EXCERPT TO READ:

------

In Montoya v. Navy Exchange Service Command, 2015 WL4873143 (BRB 14-0379, 14-0379A, 2015), the Board held when an injury occurs before October 1, but the disability begins after October 1, the applicable minimum compensation rate is the rate in effect at time of disability.
Administrative rules state chiropractic treatment is limited to treatment consisting of manual manipulation of the spine to correct a subluxation as shown by x-ray or clinical findings. Nevertheless, the Board has allowed payment for other forms of treatment if needed to make the manipulation effective. In an unpublished decision, Hatcher v. Dynalectric Co., the Board again approved payment of electrical muscle stimulation, intersegmental/mechanical traction, and therapeutic exercises because they were related to the manual manipulation treatment.
A worker who fails to report earnings or knowingly and willfully omits or understates earnings on a LS-200 is subject to suspension of compensation until earnings are accurately reported. In Cutietta v. National Steel & Shipbuilding Co., the Board held the mere failure to file a report justifies suspension, but if the worker files a report, compensation cannot be suspended unless the worker knowingly and willfully omitted or understated earnings.
When a worker cannot return to usual and customary employment, to avoid PTD the employer must prove the worker could obtain and perform alternative suitable employment. If the employer offers the worker a suitable modified job, and the worker refuses the offer, the worker is not likely to receive PTD. In Warner v. Naval Personnel Command/MWR, the claimant argued the job employer offered as a third assistant in a classroom was work created out of employer’s beneficence, was not necessary, and therefore was sheltered employment and not representative of earning capacity. The Board disagreed. The inquiry should focus on whether the work would be profitable to an employer, i.e., does the employer gain a benefit from the employee’s work or is the employee being paid for doing nothing? The Board remanded with instructions to determine if claimant was capable of performing the job and if, in effect, she would be paid for doing nothing.

------

DIRECTIONS:
**A)** Copy from the excerpt on Board compensation decisions, word for word, the portion starting with "In Montoya v." and going on through "time of disability.".
**B)** According to the excerpt on Board compensation decisions, what minimum compensation rate applies when an injury occurs before October 1 but the disability begins after October 1?

RECORD SET:
------

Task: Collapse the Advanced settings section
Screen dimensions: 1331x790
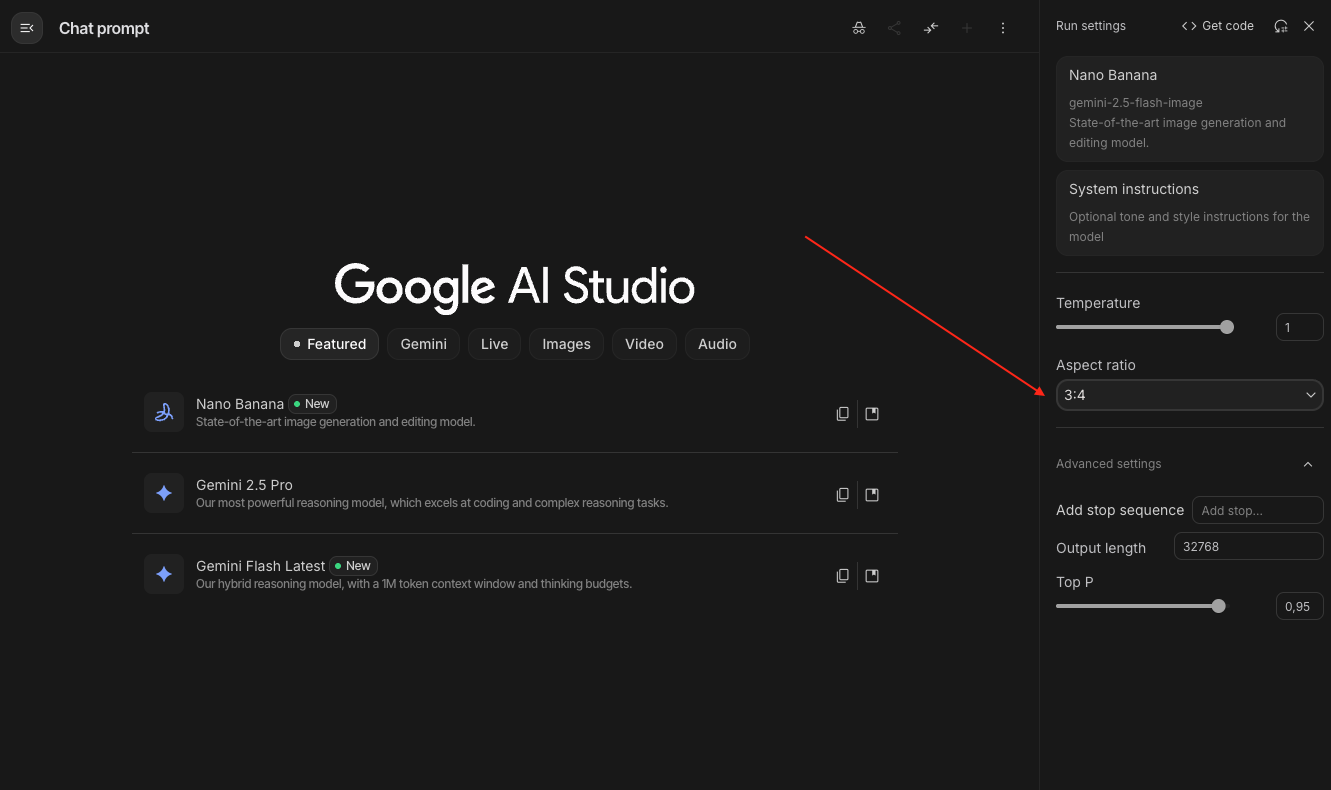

------

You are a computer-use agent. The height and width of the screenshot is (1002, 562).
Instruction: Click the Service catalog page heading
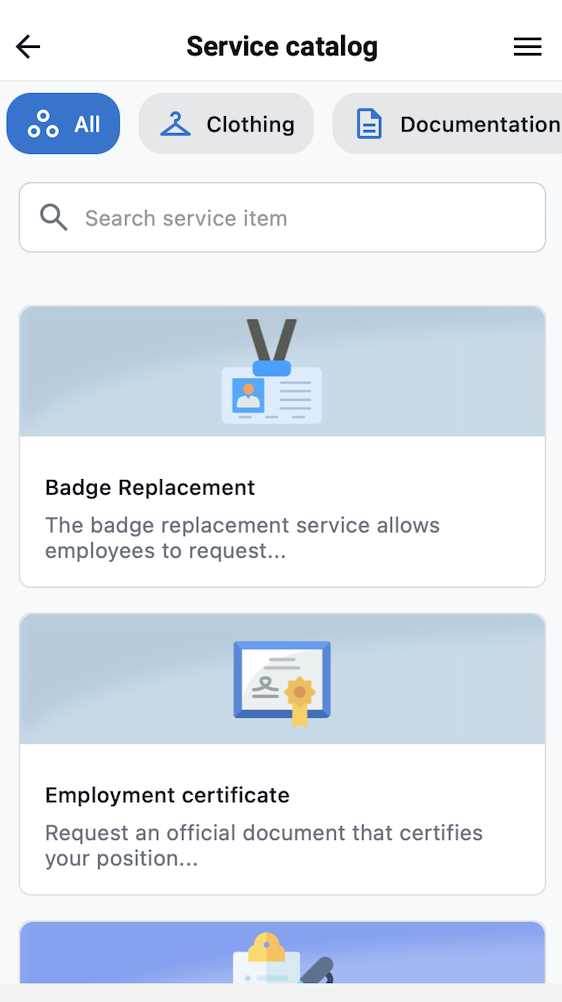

------

RESPONSE LIST:
**A)**
In Montoya v. Navy Exchange Service Command, 2015 WL4873143 (BRB 14-0379, 14-0379A, 2015), the Board held when an injury occurs before October 1, but the disability begins after October 1, the applicable minimum compensation rate is the rate in effect at time of disability.

**B)** The rate in effect at the time of disability.